=== Begin Enclosure ===
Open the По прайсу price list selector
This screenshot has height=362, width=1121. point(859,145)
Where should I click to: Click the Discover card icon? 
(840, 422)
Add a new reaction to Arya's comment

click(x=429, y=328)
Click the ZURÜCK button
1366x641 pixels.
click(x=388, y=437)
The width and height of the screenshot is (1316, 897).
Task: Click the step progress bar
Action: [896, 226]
=== End Enclosure ===
## [TASK DIRECTIONS]
The material is to be transcribed once more, exactly and completely.

## [WRITTEN ANSWER]
Open the По прайсу price list selector
This screenshot has height=362, width=1121. point(859,145)
Where should I click to: Click the Discover card icon? 
(840, 422)
Add a new reaction to Arya's comment

click(x=429, y=328)
Click the ZURÜCK button
1366x641 pixels.
click(x=388, y=437)
The width and height of the screenshot is (1316, 897).
Task: Click the step progress bar
Action: [896, 226]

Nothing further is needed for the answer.